Determinants of exit

The analysis of older cohorts’ exit from the labor market via survival methods confirms important determinants of the process, previously identified in literature. The impacts of health and of financial incentives are in this group of results.

Figure 1. Survival functions, men and women

Source: Author’s calculations based on RLMS-HSE 1995-2015 data

Health status is the key factor for men’s exit into inactivity: the exit to inactivity is accelerated by 71 percentage points for males with bad health, whereas for women this factor is statistically irrelevant.

A higher per capita household income is correlated with later exit from the labor market. A higher income from the main place of employment has no statistically significant effect when we control for household income and is at an extended boundary (15%) of statistical significance if we do not. Both variables indirectly reflect the pension replacement rate, and I interpret the results as an indirect confirmation that workers at the top part of the income distribution, being inadequately insured by the pension system, remain on the labor market longer.

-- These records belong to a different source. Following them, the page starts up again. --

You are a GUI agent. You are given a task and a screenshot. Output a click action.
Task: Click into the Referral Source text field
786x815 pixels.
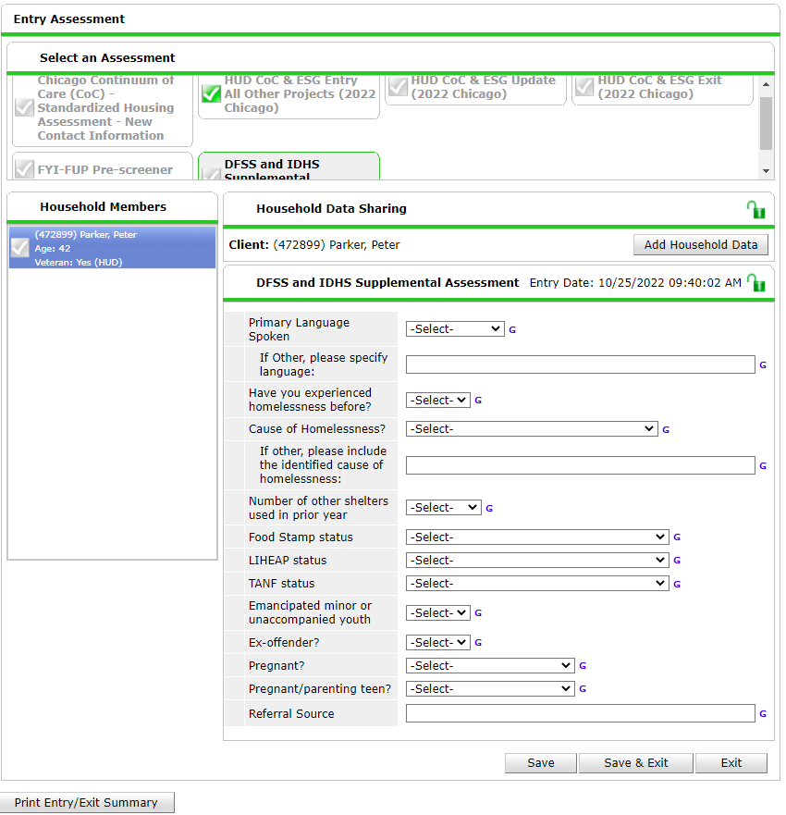tap(580, 714)
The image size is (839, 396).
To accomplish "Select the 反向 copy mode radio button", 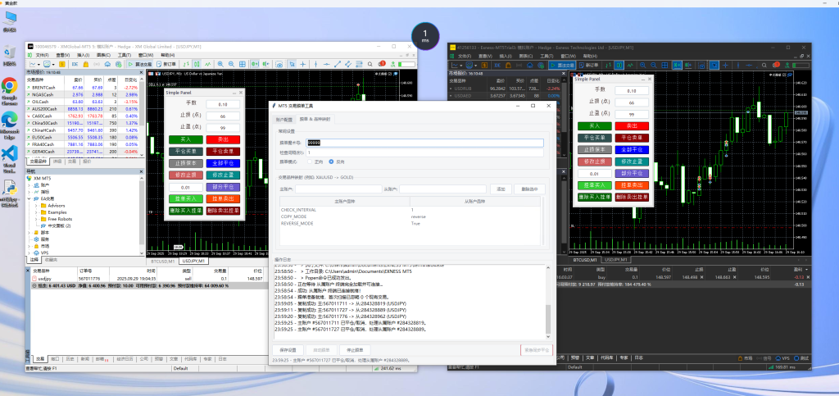I will tap(332, 162).
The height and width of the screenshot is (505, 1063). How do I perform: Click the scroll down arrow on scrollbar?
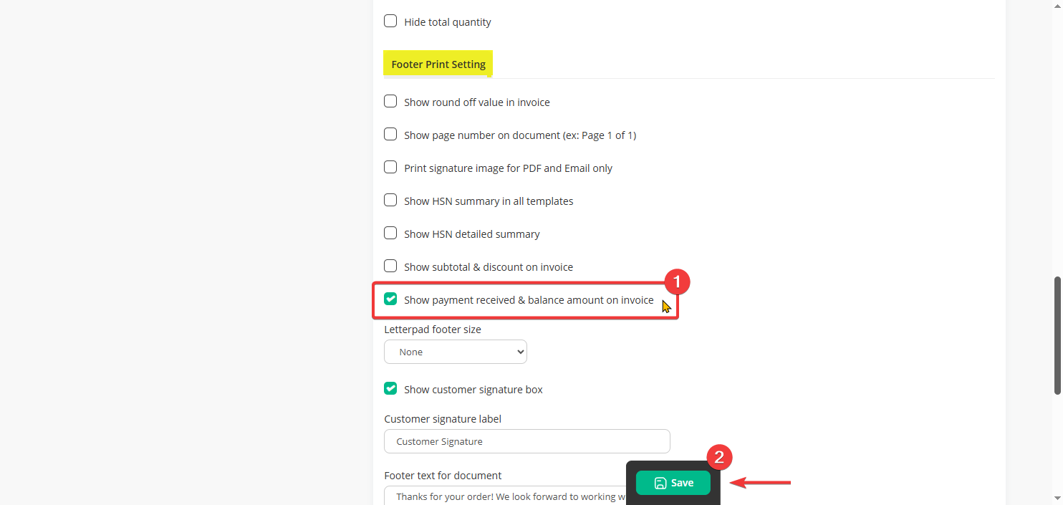(x=1057, y=499)
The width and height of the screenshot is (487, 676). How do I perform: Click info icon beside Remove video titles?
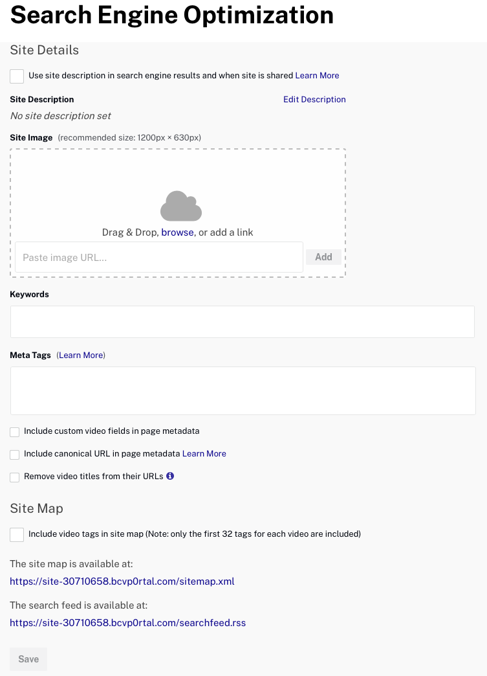170,476
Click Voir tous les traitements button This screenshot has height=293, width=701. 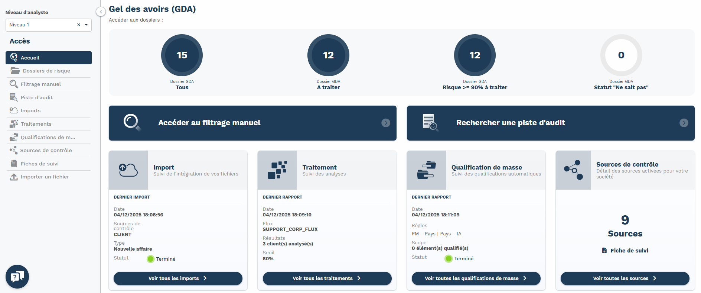tap(327, 278)
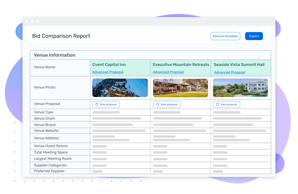
Task: Click the Venue Type row label
Action: (x=43, y=112)
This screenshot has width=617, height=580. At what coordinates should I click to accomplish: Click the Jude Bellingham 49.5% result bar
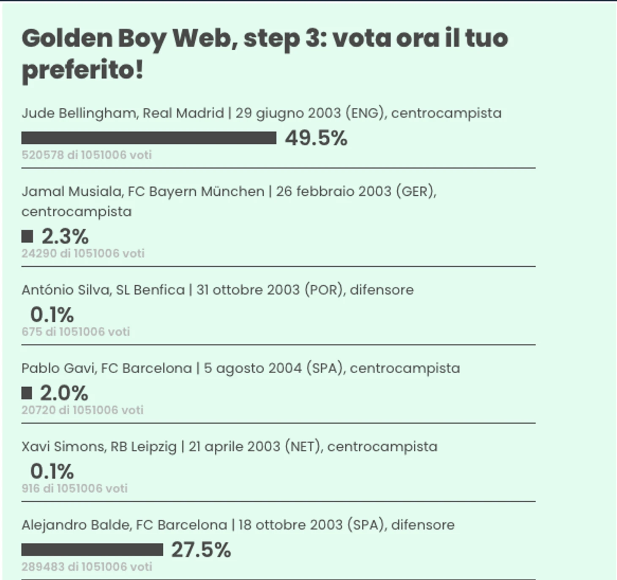pos(149,138)
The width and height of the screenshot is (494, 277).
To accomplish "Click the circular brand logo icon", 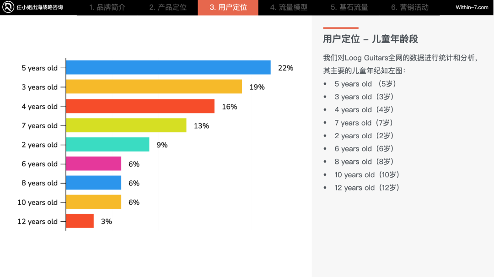I will pos(8,7).
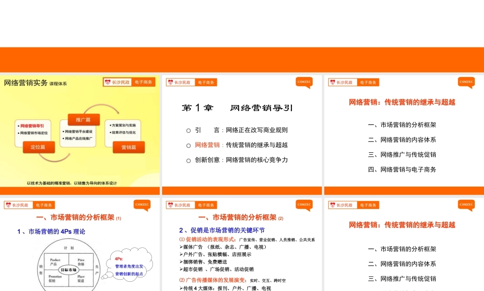Select the circle bullet beside 网络营销：传统营销的继承与超越
This screenshot has height=291, width=484.
point(188,145)
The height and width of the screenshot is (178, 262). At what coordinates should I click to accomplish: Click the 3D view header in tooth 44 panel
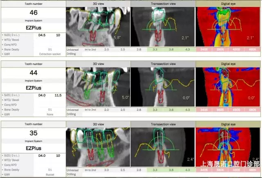pyautogui.click(x=98, y=63)
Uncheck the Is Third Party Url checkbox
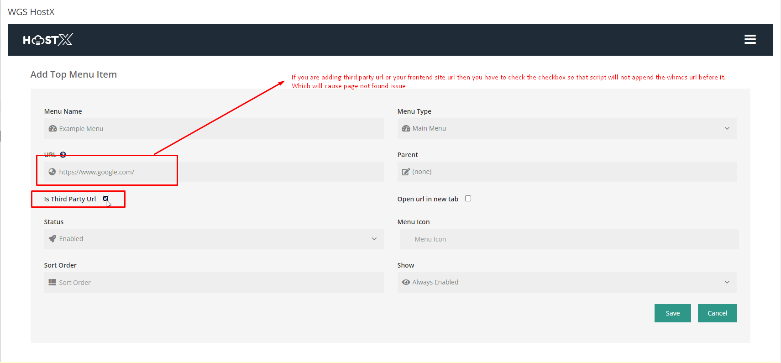 pos(106,199)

The identified peculiarities of the exit to pension-age inactivity of the Russian elderly are of major interest. Unlike many developed countries, only highly skilled persons remain in the labor market longer than others, while the behavior of middle-skilled groups, and skilled and unskilled workers does not statistically differ between them.

Employment at state-owned enterprises slows down women’s exit to inactivity but is not significant for men. Self-employment and entrepreneurship prolong the presence in the labor force, by 41 percentage points for women.

The regression analysis demonstrates that the statutory retirement age has a significant impact on the time of exit from the labor market for both men and women, and the effect is significantly higher for women: the hazard rate of inactivity rises by 63 percentage points when a woman reaches 55 years, and by 25% when a man reaches 60. For men, an effect comparable in size is the self-assessment of health as poor.

Discussion

The results, on the one hand, confirm those for developed countries: health status is the key factor for men’s exit into inactivity, and financial motives have a significant impact. At the same time, the peculiarities of the Russian labor market are reflected in a differing labor market exit process of various professional groups, in the sense that self-employment and entrepreneurship and work at state enterprises postpone exit into inactivity. The high sensitivity of women to the statutory retirement age, which by 2.5 times exceeds the sensitivity of men, is one of the new and unexpected results, taking into account that the statutory retirement age for women in Russia is very low by international standards. This questions the painlessness of rising the retirement age for women, should the decision finally be taken. Indeed, given the very low pension age for females, an (gradual) increase in the retirement age for women would seem not to raise strong objections. However, our result testifies that the normative border of the retirement age has a decisive influence on women’s choice of time of exit from the labor market, even under control (as far as data permits) on differences in education, situation in the labor market and family circumstances. In this situation, the process of rising the retirement age, if such a decision is taken, can be rather painfully accepted by those who so strongly focus on its current meaning in their life plans.

References

  • Denisova, Irina, 2017, “Exit of senior age cohorts from the labor market: survival analysis approach” – forthcoming in Population and Economics.
  • Maleva T.M., Sinyavskaya O.V., 2010 “Raising the retirement age: pro et contra, Journal of the New Economic Association, No. 8, pp. 117-139.